Australia keeps rate on hold ahead of growth data06 June 2018
Australia's central bank kept interest rates at a record low Tuesday for a 20th consecutive meeting as it waits for signs of wage and price inflation as well as a drop in unemployment.
The widely expected decision was made ahead of growth data Wednesday, with economists tipping the economy to have expanded a solid 0.9 percent in January-March, and at an annual rate of 2.8 percent.
This would keep it on track to meet the RBA's target of three percent this year, helping reduce spare capacity in the economy.
The central bank said this would lead to a further decline in the unemployment rate, which has been hovering around 5.5 percent for some time.
In turn, it would spark a slow pick-up in currently tepid wages growth and inflation, which is forecast to move above two percent this year.

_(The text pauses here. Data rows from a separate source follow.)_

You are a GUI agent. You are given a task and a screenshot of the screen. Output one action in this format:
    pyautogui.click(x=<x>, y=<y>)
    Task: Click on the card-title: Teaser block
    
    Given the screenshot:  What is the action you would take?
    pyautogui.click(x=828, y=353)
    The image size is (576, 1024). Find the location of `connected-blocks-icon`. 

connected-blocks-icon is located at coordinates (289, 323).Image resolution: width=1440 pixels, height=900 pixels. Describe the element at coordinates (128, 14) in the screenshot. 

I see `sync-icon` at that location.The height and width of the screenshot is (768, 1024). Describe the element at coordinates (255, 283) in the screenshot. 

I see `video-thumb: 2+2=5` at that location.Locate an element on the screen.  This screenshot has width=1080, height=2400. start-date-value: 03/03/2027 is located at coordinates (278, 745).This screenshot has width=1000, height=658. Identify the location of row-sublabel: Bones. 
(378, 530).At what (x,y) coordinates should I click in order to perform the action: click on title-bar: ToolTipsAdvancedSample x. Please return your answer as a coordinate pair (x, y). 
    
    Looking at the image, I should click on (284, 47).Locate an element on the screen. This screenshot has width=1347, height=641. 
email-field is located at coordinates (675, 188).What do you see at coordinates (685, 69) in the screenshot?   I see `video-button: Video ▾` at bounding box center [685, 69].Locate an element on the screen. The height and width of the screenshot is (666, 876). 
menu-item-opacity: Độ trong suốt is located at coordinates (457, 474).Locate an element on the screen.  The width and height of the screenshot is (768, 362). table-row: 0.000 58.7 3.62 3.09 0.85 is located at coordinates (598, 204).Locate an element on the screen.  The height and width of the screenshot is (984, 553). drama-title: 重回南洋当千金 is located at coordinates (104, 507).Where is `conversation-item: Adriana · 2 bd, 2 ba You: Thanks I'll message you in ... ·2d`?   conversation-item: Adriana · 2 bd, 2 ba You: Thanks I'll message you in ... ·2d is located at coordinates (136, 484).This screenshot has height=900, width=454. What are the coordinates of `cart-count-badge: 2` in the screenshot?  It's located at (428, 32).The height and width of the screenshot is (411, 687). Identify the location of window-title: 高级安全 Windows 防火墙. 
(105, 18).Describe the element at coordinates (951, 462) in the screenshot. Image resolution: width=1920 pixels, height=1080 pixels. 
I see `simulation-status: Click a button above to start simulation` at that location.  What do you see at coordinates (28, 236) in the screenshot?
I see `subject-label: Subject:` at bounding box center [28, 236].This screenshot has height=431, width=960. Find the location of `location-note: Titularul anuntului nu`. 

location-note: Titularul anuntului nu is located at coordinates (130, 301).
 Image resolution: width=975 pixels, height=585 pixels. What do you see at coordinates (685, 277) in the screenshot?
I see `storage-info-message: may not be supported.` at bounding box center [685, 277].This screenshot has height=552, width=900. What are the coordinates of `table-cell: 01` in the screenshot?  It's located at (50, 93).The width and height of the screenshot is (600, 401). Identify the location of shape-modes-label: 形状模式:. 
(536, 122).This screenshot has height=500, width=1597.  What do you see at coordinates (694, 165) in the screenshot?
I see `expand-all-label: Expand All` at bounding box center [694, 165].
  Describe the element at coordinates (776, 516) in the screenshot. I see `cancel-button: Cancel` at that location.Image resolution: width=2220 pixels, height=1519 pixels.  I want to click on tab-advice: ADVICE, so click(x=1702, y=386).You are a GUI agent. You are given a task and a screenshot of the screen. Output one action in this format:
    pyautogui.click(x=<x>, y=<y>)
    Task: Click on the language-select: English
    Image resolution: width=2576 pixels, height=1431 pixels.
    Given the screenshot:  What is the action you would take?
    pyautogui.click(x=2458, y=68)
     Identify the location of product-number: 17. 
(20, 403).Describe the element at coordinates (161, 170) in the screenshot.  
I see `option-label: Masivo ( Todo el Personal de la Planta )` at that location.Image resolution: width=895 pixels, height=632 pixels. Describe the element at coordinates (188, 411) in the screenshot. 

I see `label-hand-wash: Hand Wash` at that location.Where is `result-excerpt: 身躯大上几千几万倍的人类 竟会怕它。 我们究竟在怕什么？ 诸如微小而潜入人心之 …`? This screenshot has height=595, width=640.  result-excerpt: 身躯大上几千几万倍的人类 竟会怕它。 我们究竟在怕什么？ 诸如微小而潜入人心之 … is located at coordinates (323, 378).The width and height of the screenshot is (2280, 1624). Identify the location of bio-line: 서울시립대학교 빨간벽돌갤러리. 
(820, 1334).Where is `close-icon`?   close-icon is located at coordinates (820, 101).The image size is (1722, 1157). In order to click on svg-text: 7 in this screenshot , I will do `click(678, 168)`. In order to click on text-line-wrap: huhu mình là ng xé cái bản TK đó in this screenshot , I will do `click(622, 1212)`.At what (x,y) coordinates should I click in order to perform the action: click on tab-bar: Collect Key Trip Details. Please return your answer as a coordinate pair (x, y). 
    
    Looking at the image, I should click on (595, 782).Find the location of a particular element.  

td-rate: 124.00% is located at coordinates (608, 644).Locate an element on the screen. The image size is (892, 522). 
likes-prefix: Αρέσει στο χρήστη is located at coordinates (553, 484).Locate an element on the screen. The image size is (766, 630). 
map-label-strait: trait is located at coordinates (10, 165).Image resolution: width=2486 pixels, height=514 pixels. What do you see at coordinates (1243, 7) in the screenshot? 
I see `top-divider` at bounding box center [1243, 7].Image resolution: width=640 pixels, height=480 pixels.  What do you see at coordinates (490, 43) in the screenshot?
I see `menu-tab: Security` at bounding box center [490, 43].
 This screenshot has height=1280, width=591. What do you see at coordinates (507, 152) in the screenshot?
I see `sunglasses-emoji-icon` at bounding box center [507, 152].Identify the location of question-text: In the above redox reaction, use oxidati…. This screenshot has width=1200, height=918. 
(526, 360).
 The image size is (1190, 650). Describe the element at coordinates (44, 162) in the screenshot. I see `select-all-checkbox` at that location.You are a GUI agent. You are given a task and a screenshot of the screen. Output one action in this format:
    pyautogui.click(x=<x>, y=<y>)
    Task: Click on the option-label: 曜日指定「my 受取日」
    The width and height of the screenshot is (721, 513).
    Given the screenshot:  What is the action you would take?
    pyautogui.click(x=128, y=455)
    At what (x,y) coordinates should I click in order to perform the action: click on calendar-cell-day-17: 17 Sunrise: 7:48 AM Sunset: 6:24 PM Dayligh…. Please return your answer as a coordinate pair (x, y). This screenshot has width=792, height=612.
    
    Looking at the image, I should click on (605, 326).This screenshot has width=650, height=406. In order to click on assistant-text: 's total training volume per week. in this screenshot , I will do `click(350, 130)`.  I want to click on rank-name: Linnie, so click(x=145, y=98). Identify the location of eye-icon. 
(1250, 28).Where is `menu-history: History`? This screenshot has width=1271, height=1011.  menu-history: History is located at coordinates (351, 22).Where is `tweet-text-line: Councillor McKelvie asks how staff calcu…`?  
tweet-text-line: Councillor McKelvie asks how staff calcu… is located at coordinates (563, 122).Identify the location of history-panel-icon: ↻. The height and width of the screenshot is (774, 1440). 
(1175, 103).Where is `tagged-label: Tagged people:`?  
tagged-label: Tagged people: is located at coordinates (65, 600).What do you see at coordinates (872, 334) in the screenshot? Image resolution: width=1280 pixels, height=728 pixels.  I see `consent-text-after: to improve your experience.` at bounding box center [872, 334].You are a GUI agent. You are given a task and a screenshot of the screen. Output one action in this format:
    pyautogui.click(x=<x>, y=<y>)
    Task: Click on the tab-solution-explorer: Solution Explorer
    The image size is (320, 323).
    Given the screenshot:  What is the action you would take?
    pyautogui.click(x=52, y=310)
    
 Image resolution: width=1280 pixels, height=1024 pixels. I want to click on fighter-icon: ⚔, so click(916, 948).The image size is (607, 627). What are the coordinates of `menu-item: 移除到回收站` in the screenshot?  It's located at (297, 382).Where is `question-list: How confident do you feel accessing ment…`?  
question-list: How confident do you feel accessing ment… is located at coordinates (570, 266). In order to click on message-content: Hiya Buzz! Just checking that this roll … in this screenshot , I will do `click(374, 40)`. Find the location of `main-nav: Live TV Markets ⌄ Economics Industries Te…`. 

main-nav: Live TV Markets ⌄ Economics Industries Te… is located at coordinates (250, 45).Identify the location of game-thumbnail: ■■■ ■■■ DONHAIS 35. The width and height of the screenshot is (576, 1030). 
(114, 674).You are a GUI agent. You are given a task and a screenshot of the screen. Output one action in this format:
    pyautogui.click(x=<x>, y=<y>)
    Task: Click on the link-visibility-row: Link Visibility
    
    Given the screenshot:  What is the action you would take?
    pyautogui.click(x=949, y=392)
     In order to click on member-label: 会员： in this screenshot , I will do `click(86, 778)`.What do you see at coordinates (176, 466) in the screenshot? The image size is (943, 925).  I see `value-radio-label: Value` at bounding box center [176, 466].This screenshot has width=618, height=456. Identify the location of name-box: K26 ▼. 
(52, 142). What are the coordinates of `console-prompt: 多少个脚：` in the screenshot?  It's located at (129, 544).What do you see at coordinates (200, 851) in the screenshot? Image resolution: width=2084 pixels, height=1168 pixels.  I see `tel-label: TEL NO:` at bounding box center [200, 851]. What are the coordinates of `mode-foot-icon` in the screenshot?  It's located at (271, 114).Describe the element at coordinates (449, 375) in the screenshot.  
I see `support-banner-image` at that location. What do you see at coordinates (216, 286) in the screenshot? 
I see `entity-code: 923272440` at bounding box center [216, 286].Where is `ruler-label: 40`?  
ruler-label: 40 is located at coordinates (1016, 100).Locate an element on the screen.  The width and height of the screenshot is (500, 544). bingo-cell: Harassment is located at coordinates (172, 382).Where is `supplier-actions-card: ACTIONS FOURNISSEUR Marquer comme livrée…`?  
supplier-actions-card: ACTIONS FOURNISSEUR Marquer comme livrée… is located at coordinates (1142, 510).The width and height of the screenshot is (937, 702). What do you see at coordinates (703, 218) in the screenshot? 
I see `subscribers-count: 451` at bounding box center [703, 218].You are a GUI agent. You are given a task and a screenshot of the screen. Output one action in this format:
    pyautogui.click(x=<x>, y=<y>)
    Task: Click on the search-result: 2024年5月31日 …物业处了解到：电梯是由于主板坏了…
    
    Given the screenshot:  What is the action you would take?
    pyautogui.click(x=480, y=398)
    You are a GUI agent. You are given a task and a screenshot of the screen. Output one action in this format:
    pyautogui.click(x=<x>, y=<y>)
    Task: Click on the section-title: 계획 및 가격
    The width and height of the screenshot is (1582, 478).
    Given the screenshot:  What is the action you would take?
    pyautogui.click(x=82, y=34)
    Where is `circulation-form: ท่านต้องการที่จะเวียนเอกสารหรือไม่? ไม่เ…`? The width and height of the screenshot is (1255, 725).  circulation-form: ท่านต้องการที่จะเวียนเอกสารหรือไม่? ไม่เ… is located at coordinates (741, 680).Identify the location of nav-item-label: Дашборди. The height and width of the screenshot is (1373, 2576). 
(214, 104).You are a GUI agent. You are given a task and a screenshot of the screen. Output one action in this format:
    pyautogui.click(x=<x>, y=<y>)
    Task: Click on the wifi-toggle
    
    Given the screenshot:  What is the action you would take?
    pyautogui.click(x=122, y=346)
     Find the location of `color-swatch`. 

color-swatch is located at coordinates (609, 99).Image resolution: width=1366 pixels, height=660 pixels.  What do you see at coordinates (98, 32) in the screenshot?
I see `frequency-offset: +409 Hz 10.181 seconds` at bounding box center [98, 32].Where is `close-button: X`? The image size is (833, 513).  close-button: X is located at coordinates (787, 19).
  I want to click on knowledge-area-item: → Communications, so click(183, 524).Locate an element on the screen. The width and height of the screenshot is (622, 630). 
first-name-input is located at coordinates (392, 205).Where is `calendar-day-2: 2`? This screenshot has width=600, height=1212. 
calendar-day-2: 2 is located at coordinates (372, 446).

"Further progress in reducing unemployment and having inflation return to target is expected, although this progress is likely to be gradual," Reserve Bank of Australia governor Philip Lowe said.
"Business conditions are positive and non-mining business investment is increasing. Higher levels of public infrastructure investment are also supporting the economy. Stronger growth in exports is expected."
Lowe highlighted slow growth in household income and high debt levels as a "continuing source of uncertainty", but noted that rampant housing markets in Sydney and Melbourne had slowed.
"Taking account of the available information, the board judged that holding the stance of monetary policy unchanged at this meeting would be consistent with sustainable growth in the economy and achieving the inflation target over time," he said.
The Reserve Bank of Australia has not adjusted rates since August 2016, following a series of cuts from November 2011 that took it to 1.50 percent, in a bid to boost non-mining sectors of the economy.
The OECD warned last week a rate rise could come towards the end of the year as wages and inflation growth start to pick up.
However, Australian economists think a move is more likely next year or even 2020.
"The data flow has been insufficient to move the needle for the RBA and a rate hike by year end is difficult to deliver," TD Securities chief strategist Annette Beacher said.